Varlam Kovrigina Prazanovitch.
Ne cherchez pas. Vous ne le trouverez dans aucun dictionnaire ni aucune anthologie.
Sous ce patronyme très dostoïevskien se cache en réalité un petit chat, trouvé par l'équipe de tournage de Mickaël Prazan le jour de don départ sur la route de la Kolyma. Par moins 50°, l'animal était quasiment mort. Il est ainsi baptisé par l'auteur en hommage à un autre Varlam, l'immense Chalamov, qui fût l'un des forçats de cette "route des ossements" au "pays de la mort blanche".
C'est sur les conseils d'une amie Sibérienne que Mickaël Prazan a lu les Recits de la Kolyma, l'oeuvre de Chalamov, quelque peu éclipsée en France par celle de Soljenitsyne. Cette lecture sera décisive pour entreprendre un tournage sur les traces de ces milliers de prisonniers exilés loin à l'est et au nord de la Sibérie, la région la plus froide de la planète où survivre était la première gageure.
Ce récit relate les coulisses du tournage de Goulag(s), documentaire sorti en 2018.

Pour qui a lu Soljenitsyne, Ehrenbourg, Mandelstam, Tsvetaieva ou Chalamov, il faut reconnaître que l'auteur ne nous apprend rien de nouveau. Son regard historiquement distancé donne à voir et à sentir une réalité qu'il ne peut qu'imaginer ou effleurer.

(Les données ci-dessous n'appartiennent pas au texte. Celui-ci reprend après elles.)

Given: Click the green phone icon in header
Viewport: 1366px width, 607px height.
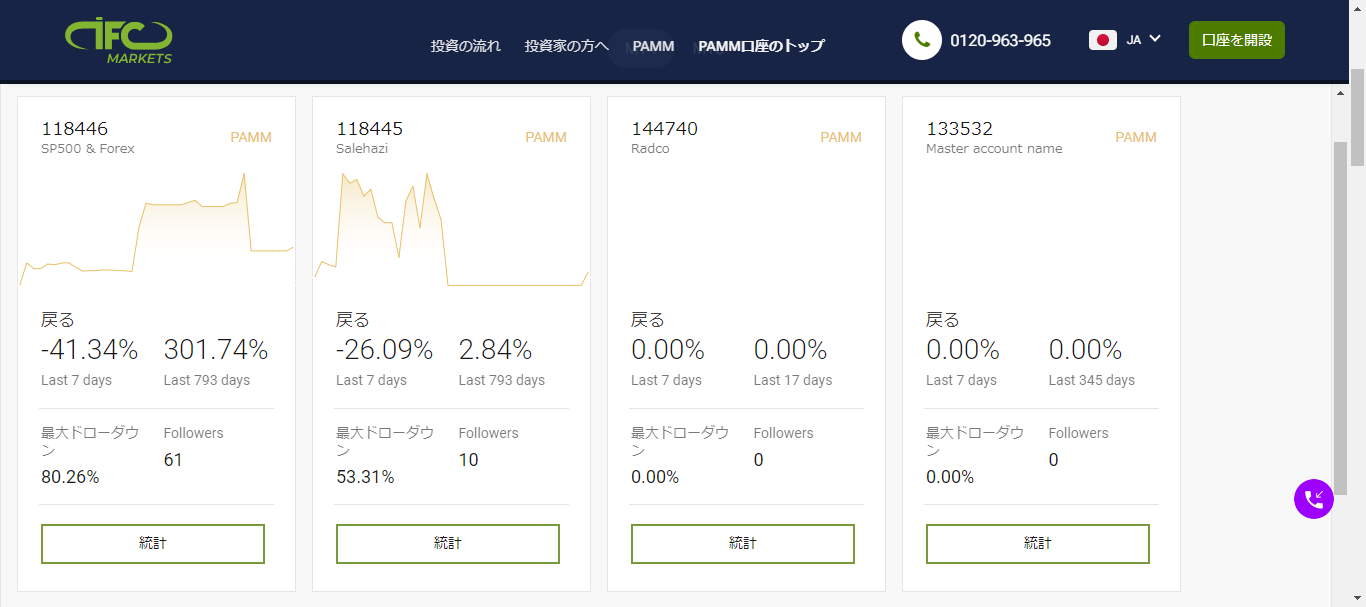Looking at the screenshot, I should click(921, 40).
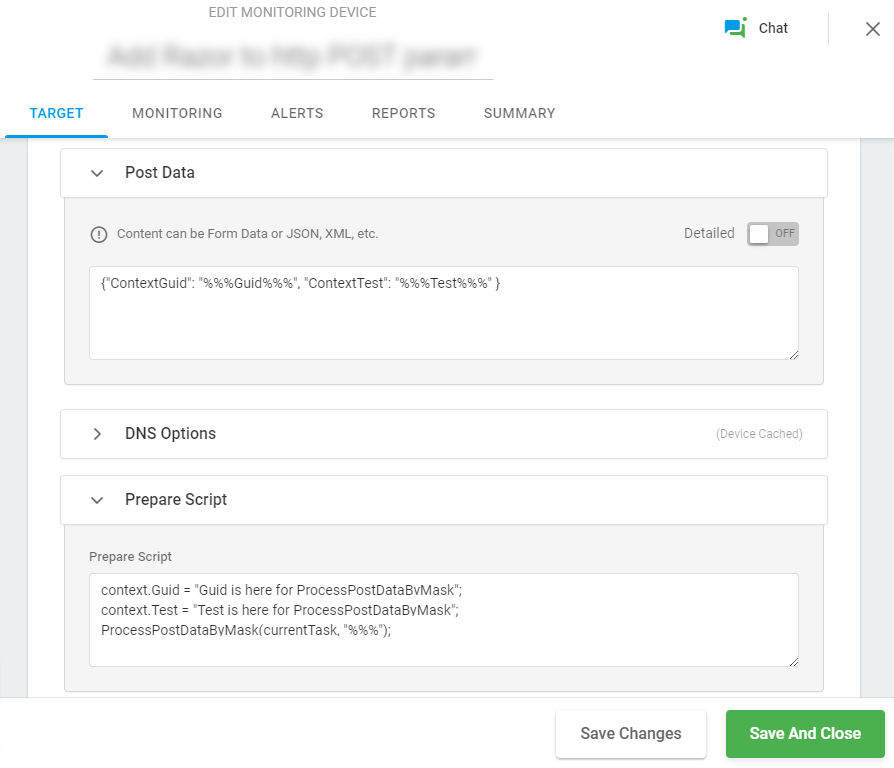Expand the DNS Options section chevron

tap(97, 434)
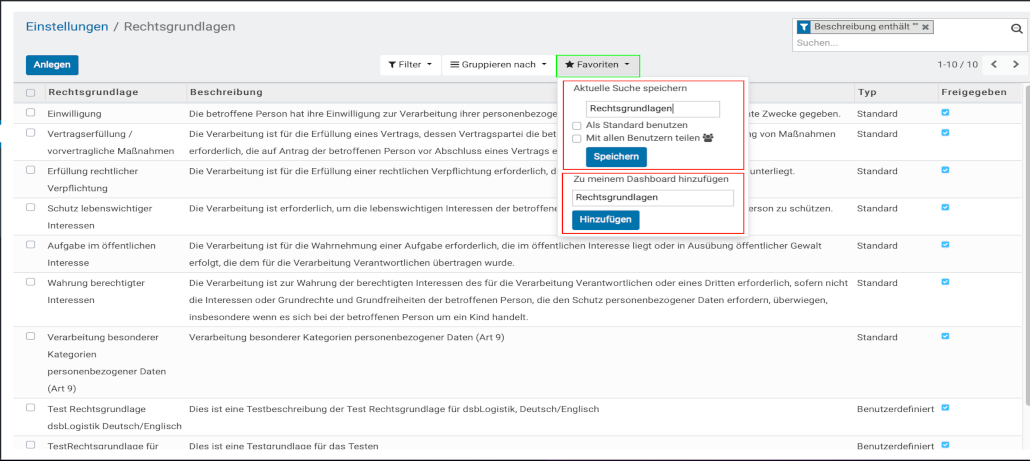Image resolution: width=1030 pixels, height=461 pixels.
Task: Collapse the Favoriten dropdown menu
Action: (597, 65)
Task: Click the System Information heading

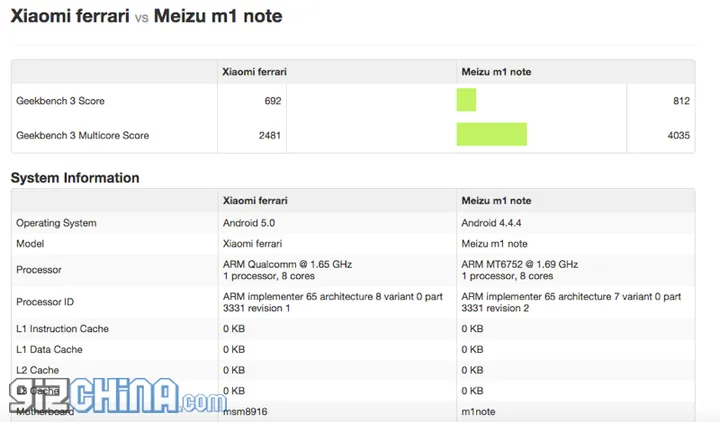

Le froid (-35°) qui les cueille à Yakutsk et s'amplifie jusqu'à Magadan ne sera jamais celui vécu par les déportés.
Tout, dans cette région de plus de 1200 km, a été construit à mains nus par les Zeks: villes, ponts, routes. Un chantier de plus de 20 ans pour servir tout à la fois la folie paranoïaque de Staline et des enjeux très économiques puisque cette région regorge d'or, d'étain et autres minerais rares. Prazan souligne ce point crucial dans l'histoire du Goulag. On a affaire à une entreprise techonocratiquement très organisée où la mort est banalisée, l'humain réifié, mais où la finalité est surtout économique et coloniale.

Mais le chat? me direz vous...
Lui et l'auteur vont mutuellement s'adopter. Varlam ira à Paris dûment muni de son beau patronyme et d'un passeport tout neuf. A contrario d'autres billets d'amis babeliotes, ces nombreuses pages sur l'animal ne m'ont nullement gênée. Comme l'auteur, j'ai vu dans cette rencontre improbable et miraculeuse un clin d'oeil malicieux de Chalamov, qui lui aussi décrivait dans "La chatte sans nom" sa rencontre émouvante avec un félin.
Ce livre m'a intéressée. Toutefois, je n'ai pas vraiment compris son pourquoi. le film Goulag(s) suffisait à témoigner de ce travail mémoriel.
J'avoue m'être souvent agacée aux desriptions de la splendeur des paysages ou à la place prise par les commentaires sur des conditions de tournage, il est vrai, dantesques.
Le film est excellent et je le verrai à nouveau.
Quant aux Varlam, ils occupent désormais une place commune sur les rayons de ma bibliothèque.